Last Thursday, January 30th, my son had a seizure. It was the most terrifying moment of my life. He woke up later than usual but seemed fine. About an hour later he vomited a little. At 10 am he had a seizure. He then stopped breathing. We were able to get him breathing again in less than a minute. We (my sister and I) then wrapped my son in a blanket and set off looking for someone with a car to take us to the ER. You see, we don't have an ambulance here, and it's an hour wait for one to show up and then another hour to the hospital, so driving to the hospital is faster. Luckily, the first neighbor we asked gave us a ride. We made the one hour trip in about forty minutes, during which time I ran through every possible scenario in my head and most weren't good. By the time we reached the hospital my son was coming around a little bit. He had been out for over an hour at this point and had a second seizure while we were driving.

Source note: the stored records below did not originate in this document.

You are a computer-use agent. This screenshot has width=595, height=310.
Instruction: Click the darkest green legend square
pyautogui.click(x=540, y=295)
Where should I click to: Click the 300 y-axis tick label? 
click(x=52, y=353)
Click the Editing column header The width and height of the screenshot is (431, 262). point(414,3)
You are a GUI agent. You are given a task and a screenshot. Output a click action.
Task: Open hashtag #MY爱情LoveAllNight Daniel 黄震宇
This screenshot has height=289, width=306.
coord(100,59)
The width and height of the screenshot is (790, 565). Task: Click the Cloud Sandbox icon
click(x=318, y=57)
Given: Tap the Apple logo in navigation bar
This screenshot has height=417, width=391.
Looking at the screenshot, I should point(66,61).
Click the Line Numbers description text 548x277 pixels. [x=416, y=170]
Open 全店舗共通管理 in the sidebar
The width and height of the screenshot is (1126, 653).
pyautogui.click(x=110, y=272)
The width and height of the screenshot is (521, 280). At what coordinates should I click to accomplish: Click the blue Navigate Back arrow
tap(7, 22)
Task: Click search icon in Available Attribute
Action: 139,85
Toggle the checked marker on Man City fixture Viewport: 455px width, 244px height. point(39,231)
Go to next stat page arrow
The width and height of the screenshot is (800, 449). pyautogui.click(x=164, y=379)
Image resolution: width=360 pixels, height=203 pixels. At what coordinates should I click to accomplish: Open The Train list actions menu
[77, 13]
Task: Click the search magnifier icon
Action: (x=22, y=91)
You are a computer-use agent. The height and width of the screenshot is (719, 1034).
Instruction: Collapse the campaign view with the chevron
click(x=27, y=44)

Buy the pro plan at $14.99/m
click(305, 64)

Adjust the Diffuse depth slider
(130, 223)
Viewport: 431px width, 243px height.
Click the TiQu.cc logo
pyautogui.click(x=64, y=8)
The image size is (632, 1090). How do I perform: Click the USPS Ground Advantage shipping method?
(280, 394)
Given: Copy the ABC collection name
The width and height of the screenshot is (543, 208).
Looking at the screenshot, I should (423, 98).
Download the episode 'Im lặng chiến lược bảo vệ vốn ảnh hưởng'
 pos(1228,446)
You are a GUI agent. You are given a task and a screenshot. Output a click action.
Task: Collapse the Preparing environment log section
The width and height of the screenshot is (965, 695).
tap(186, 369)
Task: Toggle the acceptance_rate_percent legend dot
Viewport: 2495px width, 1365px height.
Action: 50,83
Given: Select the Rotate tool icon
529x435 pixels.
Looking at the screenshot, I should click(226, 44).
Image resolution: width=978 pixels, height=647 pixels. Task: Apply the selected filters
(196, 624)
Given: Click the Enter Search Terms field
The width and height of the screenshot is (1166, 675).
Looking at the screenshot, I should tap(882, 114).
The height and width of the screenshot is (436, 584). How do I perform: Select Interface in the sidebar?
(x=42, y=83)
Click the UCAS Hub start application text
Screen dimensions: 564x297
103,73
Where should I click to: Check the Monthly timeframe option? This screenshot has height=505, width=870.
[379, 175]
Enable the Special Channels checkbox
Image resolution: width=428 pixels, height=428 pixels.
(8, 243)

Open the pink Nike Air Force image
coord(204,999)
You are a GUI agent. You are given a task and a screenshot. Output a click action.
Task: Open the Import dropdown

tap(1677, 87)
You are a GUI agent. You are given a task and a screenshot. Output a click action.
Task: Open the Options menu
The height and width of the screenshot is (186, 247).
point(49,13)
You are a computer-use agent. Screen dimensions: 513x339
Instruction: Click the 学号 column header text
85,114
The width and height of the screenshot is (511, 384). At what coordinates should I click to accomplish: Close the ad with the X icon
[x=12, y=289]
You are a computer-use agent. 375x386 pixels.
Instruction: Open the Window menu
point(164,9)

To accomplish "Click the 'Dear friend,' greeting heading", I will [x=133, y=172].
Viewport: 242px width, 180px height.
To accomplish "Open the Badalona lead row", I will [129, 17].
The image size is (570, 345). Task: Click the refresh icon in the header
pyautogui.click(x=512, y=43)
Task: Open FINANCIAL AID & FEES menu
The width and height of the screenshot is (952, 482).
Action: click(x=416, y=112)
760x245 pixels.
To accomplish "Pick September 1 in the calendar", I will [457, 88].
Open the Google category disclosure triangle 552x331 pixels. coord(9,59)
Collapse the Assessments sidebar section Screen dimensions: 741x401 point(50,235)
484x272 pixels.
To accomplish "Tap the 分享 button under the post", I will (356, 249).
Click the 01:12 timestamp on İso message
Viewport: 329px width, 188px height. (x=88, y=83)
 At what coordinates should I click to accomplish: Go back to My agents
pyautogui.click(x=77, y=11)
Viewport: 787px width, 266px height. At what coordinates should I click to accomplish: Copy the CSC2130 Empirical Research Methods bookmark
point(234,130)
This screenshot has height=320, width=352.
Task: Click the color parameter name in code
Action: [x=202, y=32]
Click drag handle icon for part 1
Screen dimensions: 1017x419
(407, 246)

At the hospital he drifted back out. They did a CT scan, lumbar puncture, chest x-ray, and blood tests. All came back normal. My son had two seizures in one day, and everything was fine. He was lying there, drifting in and out of consciousness but nothing was wrong. He didn't completely regain consciousness until 11pm. But nothing was wrong on any of the tests. He didn't get an MRI because the hospital we went to doesn't have an MRI machine. He will be getting an MRI, but we have to wait three weeks for him to see his doctor and get a referral. In the meantime, I am terrified every second of every day.

To make matters worse, there are some people (his father among them) who don't believe he had a seizure. Some people (none of whom were present during the seizures) think he was just "shivering" after vomiting. He wasn't. There's a huge difference between shivering and seizing. I know the difference.

11 January 2014

Thanks, Obamacare! :/

The new healthcare law in the USA has screwed me over. My son's general pediatric visits are not longer covered by our insurance because the doctor is located too far from our home. The insurance rep tried to justify the change by saying that I shouldn't have to be inconvenienced with driving so far to get my son to his doctor.

But I'm inconvenienced by those long drives to get my son to the doctor. I don't consider it an inconvenience to provide my son with the best care available, I consider it good parenting. And, anyway, shouldn't it be up to me if I want the added inconvenience of driving a longer distance to get my son to a better doctor?

I chose the clinic I chose for a reason. They're the best in the state and they have my son's general, dental, and specialty providers all in the same building. Plus, everyone on the staff is well versed in treating special needs children with respect. But now I have to either find him a new pediatrician or pay for his appointments out of pocket.

It's annoying, I managed to get my son both an amazing doctor and an amazing school and now I have to choose which one to keep.